With this patchset (and the queue freeze patchset from hch) the problem
is resolved and the testcase runs without issues.
I see to get the testcase added to blktests.
As usual, comments and reviews are welcome.
Hannes Reinecke (4):
nvme-multipath: fixup typo when clearing DISK_LIVE
nvme-multipath: clear 'NVME_NSHEAD_DISK_LIVE' bit on shutdown
nvme-multipath: check for NVME_NSHEAD_DISK_LIVE when selecting paths
nvme: remove existing namespace on ID mismatch
drivers/nvme/host/core.c | 4 +++-
drivers/nvme/host/multipath.c | 10 ++++++++--
2 files changed, 11 insertions(+), 3 deletions(-)
--
2.35.3
^ permalink raw reply [flat|nested] 10+ messages in thread
* [PATCH 1/4] nvme-multipath: fixup typo when clearing DISK_LIVE
2024-09-02 11:15 [PATCH 0/4] nvme: NSHEAD_DISK_LIVE fixes Hannes Reinecke
@ 2024-09-02 11:15 ` Hannes Reinecke
2024-09-02 16:48 ` Sagi Grimberg
2024-09-02 11:15 ` [PATCH 2/4] nvme-multipath: clear 'NVME_NSHEAD_DISK_LIVE' bit on shutdown Hannes Reinecke
` (2 subsequent siblings)
3 siblings, 1 reply; 10+ messages in thread
From: Hannes Reinecke @ 2024-09-02 11:15 UTC (permalink / raw)

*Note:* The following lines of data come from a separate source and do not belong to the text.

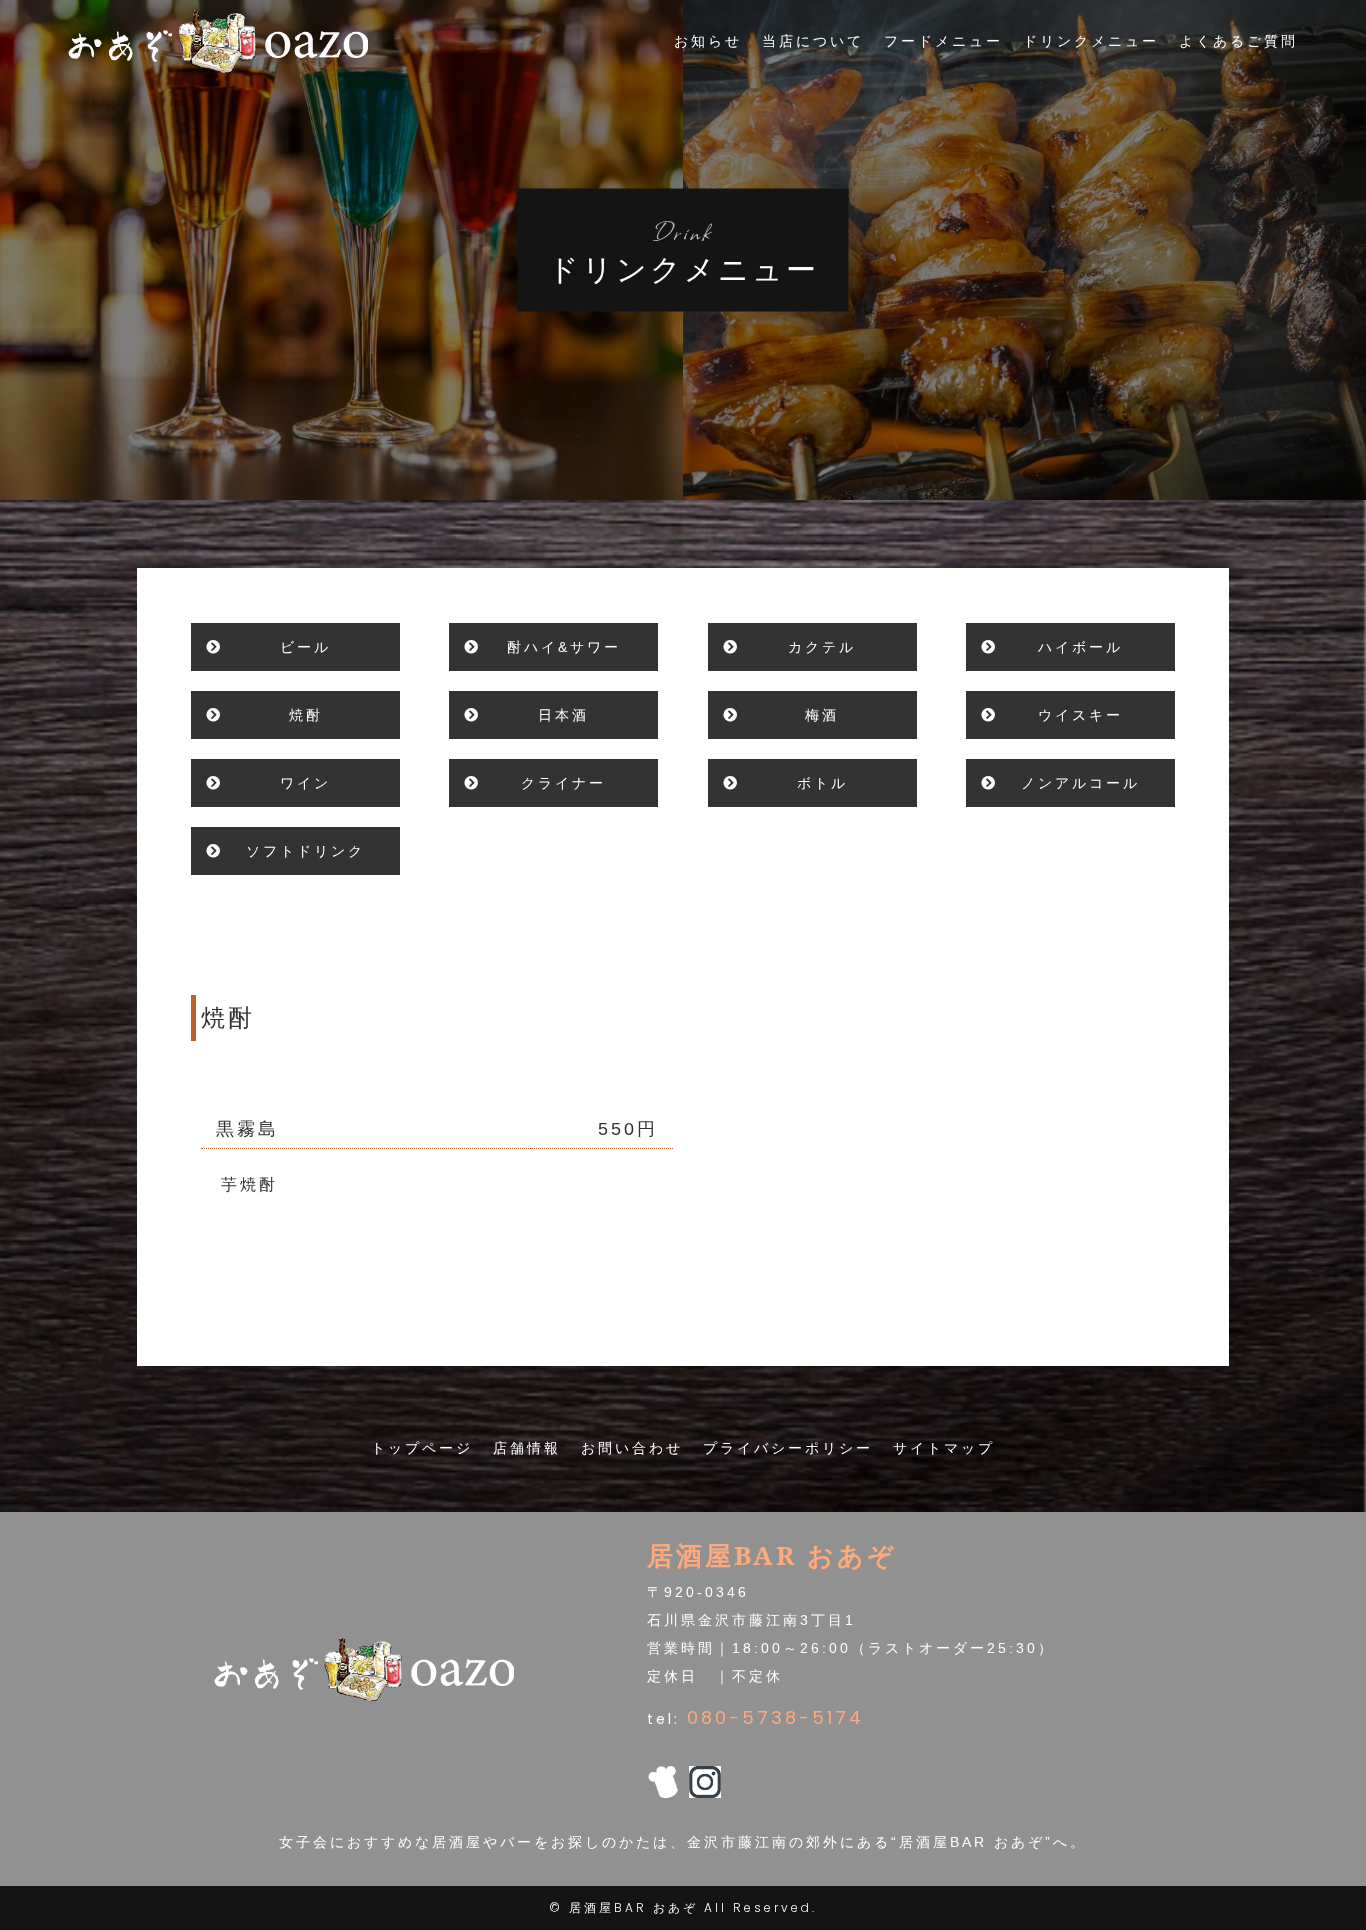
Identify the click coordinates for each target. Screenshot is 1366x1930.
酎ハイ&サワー (564, 647)
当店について (813, 41)
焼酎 (306, 715)
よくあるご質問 (1238, 41)
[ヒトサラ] (663, 1784)
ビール (305, 647)
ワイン (305, 783)
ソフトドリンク (305, 851)
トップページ (422, 1448)
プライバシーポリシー (788, 1448)
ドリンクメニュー (1091, 41)
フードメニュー (943, 41)
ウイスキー (1080, 715)
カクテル (822, 647)
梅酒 (822, 715)
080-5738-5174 (775, 1717)
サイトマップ (944, 1448)
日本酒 (563, 715)
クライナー (563, 783)
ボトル (822, 783)
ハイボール (1080, 647)
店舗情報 (527, 1448)
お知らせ (708, 41)
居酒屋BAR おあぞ (633, 1907)
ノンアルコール (1080, 783)
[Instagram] (705, 1784)
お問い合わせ (632, 1448)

To: Christoph Hellwig; +Cc: Sagi Grimberg, Keith Busch, linux-nvme, Hannes Reinecke
NVME_NSHEAD_DISK_LIVE is a flag for 'struct nvme_ns_head', not
'struct nvme_ns'.
Signed-off-by: Hannes Reinecke <hare@kernel.org>
---
drivers/nvme/host/multipath.c | 2 +-
1 file changed, 1 insertion(+), 1 deletion(-)
diff --git a/drivers/nvme/host/multipath.c b/drivers/nvme/host/multipath.c
index 91d9eb3c22ef..c9d23b1b8efc 100644
--- a/drivers/nvme/host/multipath.c
+++ b/drivers/nvme/host/multipath.c
@@ -646,7 +646,7 @@ static void nvme_mpath_set_live(struct nvme_ns *ns)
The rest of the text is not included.